Collected data:
◆ ◆ ◆ ◆ ◆

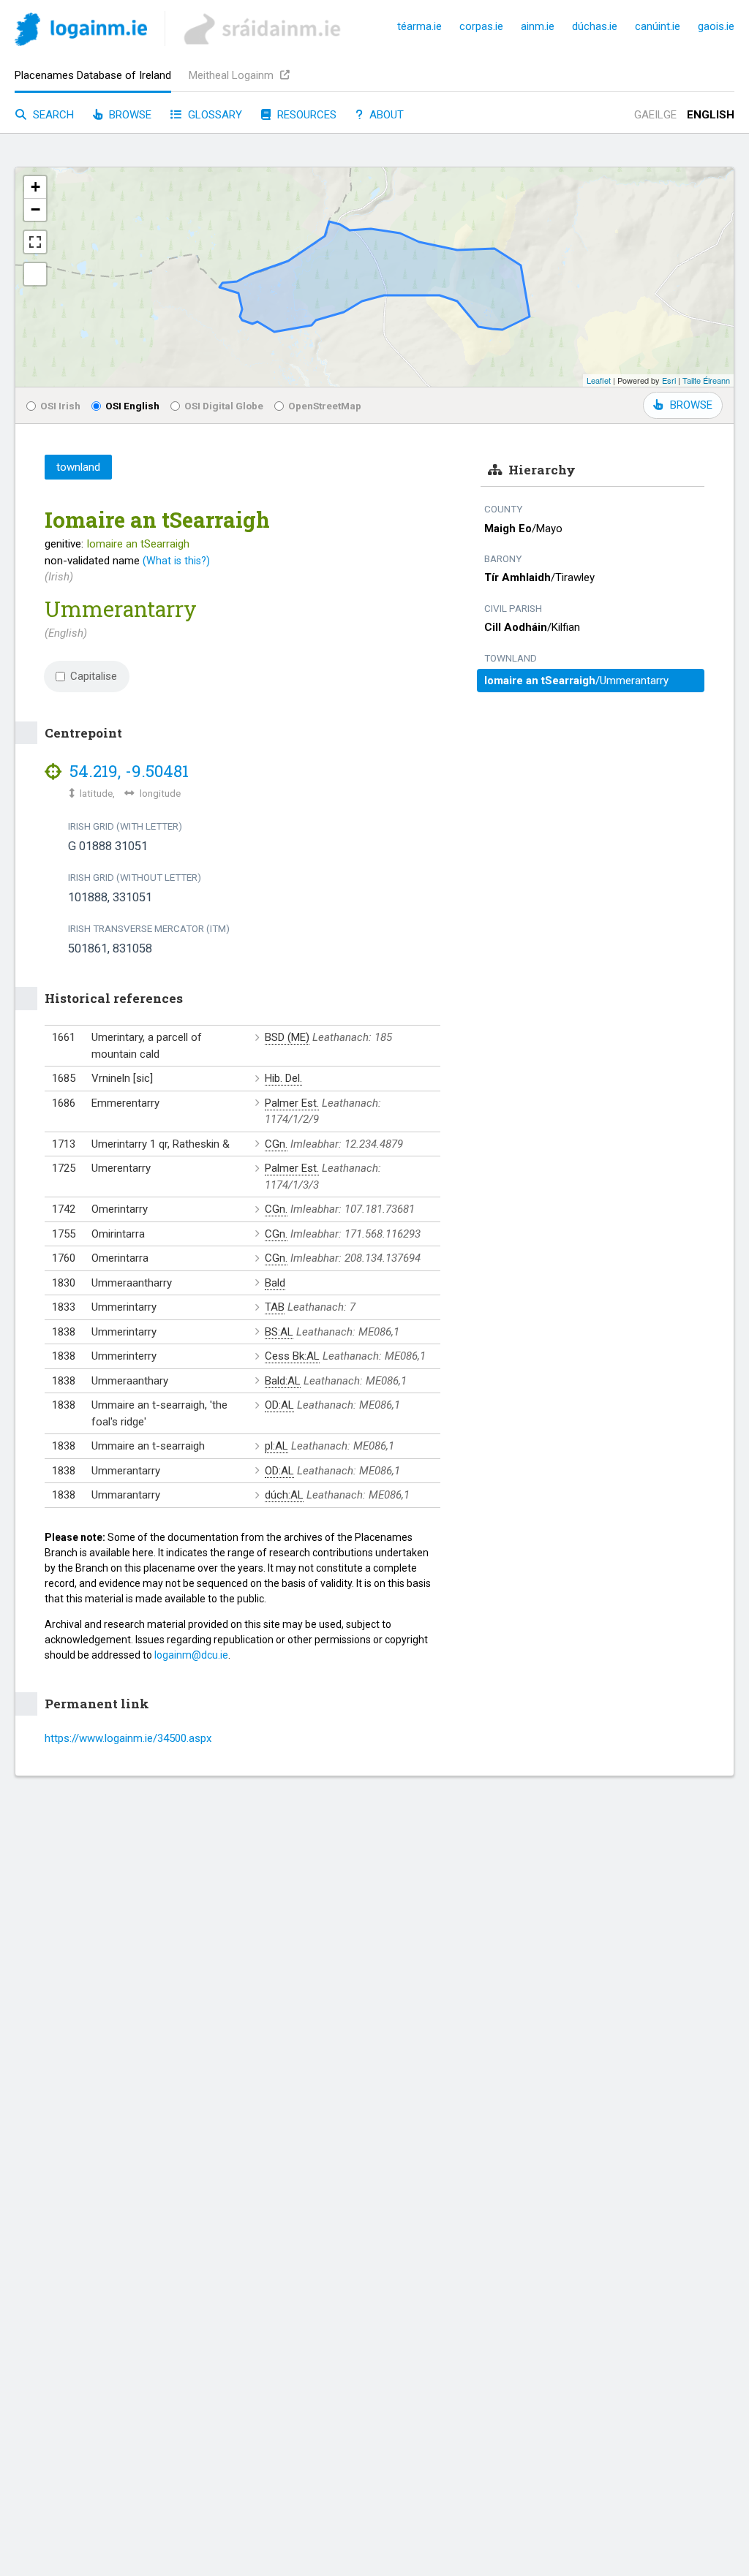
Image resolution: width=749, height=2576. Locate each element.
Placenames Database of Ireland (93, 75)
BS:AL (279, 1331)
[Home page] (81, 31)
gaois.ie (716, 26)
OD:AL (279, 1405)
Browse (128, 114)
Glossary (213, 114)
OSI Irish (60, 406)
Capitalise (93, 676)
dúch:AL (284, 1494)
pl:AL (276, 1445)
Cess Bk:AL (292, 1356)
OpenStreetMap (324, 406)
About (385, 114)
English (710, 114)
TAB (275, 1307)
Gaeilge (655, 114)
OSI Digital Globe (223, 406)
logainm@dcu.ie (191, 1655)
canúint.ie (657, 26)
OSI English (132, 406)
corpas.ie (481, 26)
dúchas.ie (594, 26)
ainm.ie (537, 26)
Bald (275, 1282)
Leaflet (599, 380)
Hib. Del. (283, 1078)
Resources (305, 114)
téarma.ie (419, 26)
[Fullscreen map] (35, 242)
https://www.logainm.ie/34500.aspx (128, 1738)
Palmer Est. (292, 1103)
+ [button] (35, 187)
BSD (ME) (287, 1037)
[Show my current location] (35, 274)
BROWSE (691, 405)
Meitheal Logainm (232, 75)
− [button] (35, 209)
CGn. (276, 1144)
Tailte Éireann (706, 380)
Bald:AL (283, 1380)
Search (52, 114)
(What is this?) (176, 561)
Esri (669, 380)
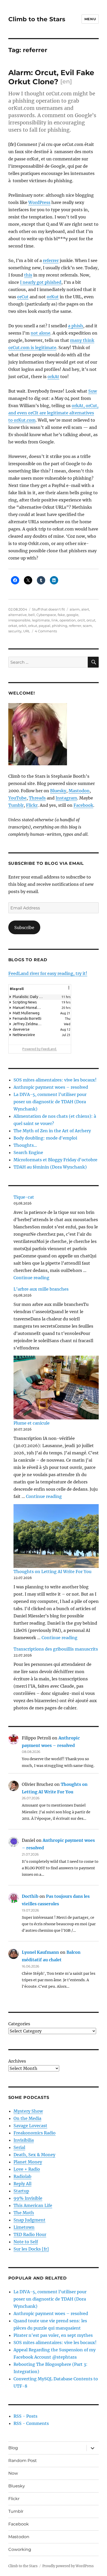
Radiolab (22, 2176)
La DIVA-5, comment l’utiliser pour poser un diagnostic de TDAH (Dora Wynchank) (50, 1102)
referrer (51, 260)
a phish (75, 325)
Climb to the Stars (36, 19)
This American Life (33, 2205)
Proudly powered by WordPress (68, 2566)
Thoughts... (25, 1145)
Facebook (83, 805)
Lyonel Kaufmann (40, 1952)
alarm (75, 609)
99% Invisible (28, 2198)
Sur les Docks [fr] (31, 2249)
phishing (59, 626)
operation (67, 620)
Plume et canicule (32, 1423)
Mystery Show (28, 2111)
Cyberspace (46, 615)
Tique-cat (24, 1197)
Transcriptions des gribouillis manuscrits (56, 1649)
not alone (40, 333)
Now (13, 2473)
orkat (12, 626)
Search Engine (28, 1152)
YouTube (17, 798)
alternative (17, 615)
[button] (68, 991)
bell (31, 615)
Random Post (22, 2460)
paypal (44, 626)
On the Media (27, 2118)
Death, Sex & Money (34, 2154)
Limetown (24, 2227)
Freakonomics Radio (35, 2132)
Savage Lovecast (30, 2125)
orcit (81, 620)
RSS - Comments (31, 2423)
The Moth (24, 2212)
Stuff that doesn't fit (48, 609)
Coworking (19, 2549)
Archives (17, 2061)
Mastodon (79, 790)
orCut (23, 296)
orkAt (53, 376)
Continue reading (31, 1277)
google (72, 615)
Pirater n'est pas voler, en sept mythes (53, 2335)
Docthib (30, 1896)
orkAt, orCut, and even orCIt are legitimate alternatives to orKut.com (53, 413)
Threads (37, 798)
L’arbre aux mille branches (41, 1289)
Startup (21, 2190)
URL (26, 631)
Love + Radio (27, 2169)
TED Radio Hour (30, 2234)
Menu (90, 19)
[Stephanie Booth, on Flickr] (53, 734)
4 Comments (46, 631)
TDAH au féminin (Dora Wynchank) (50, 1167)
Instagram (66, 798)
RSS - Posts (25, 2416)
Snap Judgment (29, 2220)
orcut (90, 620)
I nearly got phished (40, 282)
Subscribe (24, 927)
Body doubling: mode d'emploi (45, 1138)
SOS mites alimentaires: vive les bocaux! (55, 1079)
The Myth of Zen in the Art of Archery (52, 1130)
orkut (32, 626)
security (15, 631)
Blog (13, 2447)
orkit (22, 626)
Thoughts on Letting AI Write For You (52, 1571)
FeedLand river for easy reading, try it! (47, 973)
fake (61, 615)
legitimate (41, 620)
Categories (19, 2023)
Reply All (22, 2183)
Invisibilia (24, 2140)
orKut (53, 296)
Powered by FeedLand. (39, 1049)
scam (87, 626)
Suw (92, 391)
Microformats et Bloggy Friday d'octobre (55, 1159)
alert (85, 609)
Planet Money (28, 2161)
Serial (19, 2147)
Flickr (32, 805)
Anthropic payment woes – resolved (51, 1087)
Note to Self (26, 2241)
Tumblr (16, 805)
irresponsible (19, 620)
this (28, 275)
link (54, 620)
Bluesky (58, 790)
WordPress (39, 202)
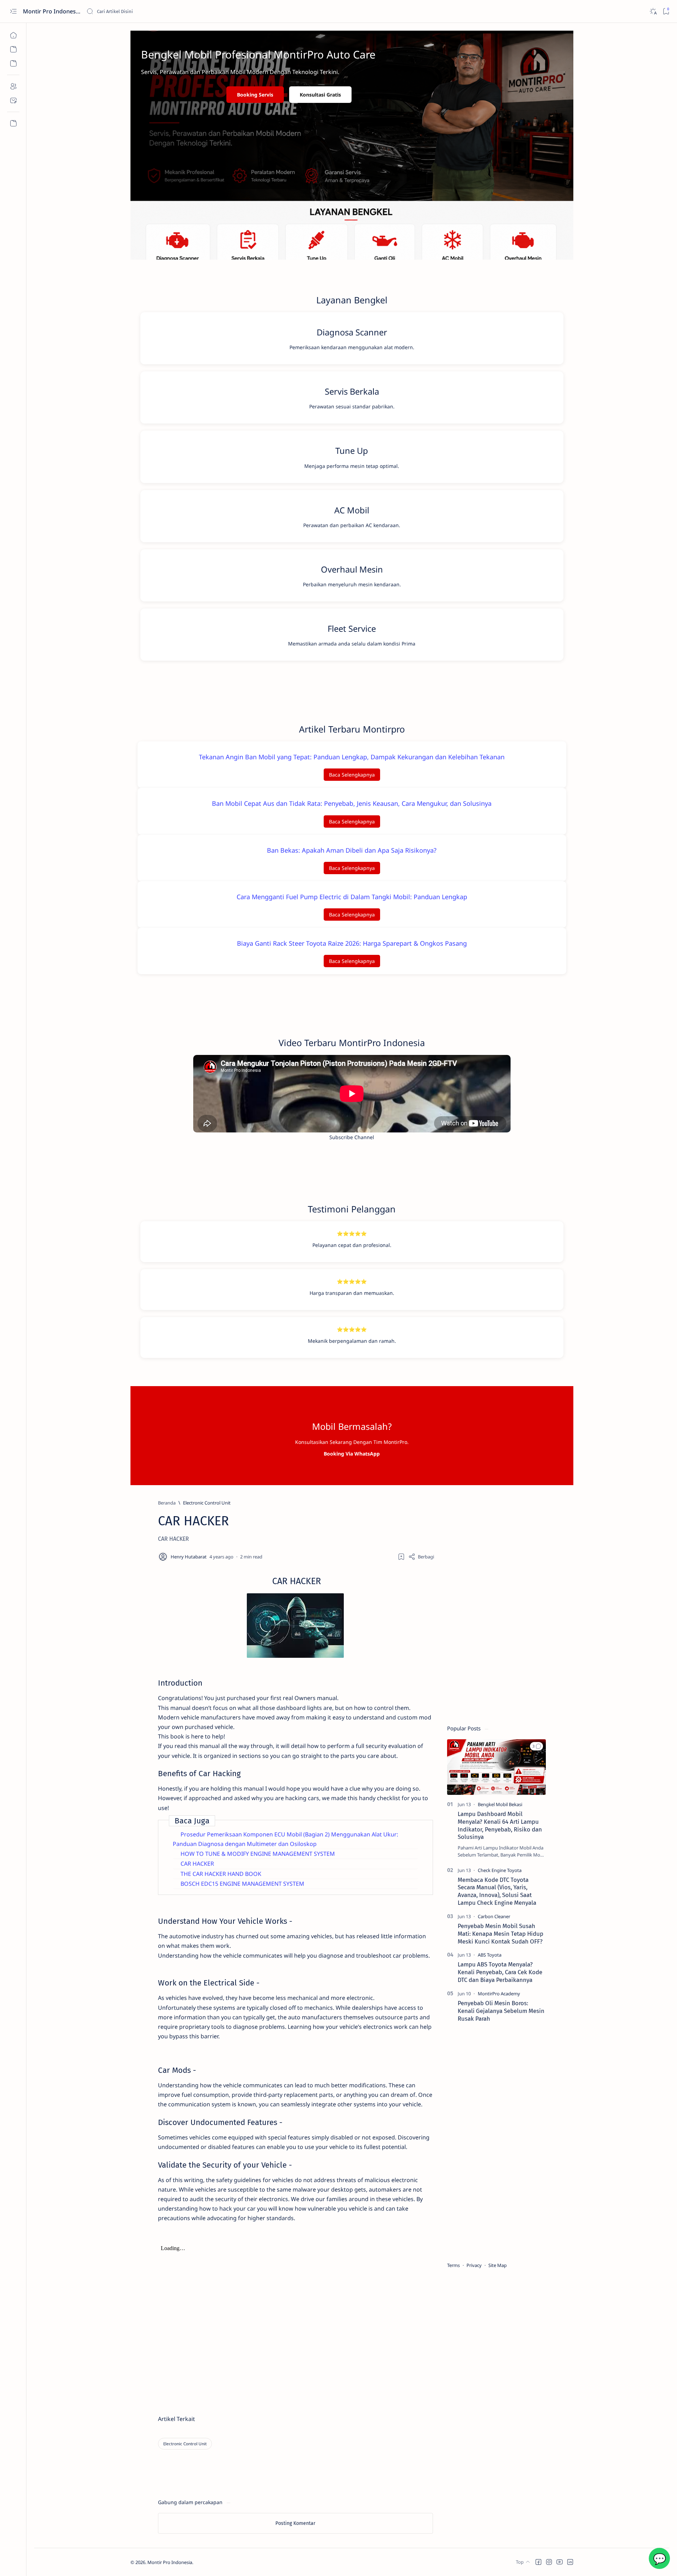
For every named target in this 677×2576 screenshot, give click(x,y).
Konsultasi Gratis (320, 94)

◆ ◆ ◆ ◆ ◆

Word for word, retype the lines from the one with "orkAt, orCut, and" through the final line of the data, both included. No pictures belong in the copy.

orkAt, orCut, and even orCIt are legitimate alternatives to orKut.com (53, 413)
Threads (37, 798)
L’arbre aux mille branches (41, 1289)
Startup (21, 2190)
URL (26, 631)
Love + Radio (27, 2169)
TED Radio Hour (30, 2234)
Menu (90, 19)
[Stephanie Booth, on Flickr] (53, 734)
4 Comments (46, 631)
TDAH au féminin (Dora Wynchank) (50, 1167)
Instagram (66, 798)
RSS - Posts (25, 2416)
Snap Judgment (29, 2220)
orcut (90, 620)
I nearly got phished (40, 282)
Subscribe (24, 927)
Body doubling: mode d'emploi (45, 1138)
SOS mites alimentaires: vive les bocaux! (55, 1079)
The Myth of Zen in the Art of Archery (52, 1130)
orkut (32, 626)
security (15, 631)
Blog (13, 2447)
orkit (22, 626)
Thoughts on Letting AI Write For You (52, 1571)
FeedLand river for easy reading, try it! (47, 973)
fake (61, 615)
legitimate (41, 620)
Categories (19, 2023)
Reply All (22, 2183)
Invisibilia (24, 2140)
orKut (53, 296)
Powered by FeedLand. (39, 1049)
scam (87, 626)
Suw (92, 391)
Microformats et Bloggy Friday d'octobre (55, 1159)
alert (85, 609)
Planet Money (28, 2161)
Serial (19, 2147)
Flickr (32, 805)
Anthropic payment woes – resolved (51, 1087)
Note to Self (26, 2241)
Tumblr (16, 805)
irresponsible (19, 620)
this (28, 275)
link (54, 620)
Bluesky (58, 790)
WordPress (39, 202)
For every named target in this 677×2576 screenshot, give click(x,y).
Konsultasi Gratis (320, 94)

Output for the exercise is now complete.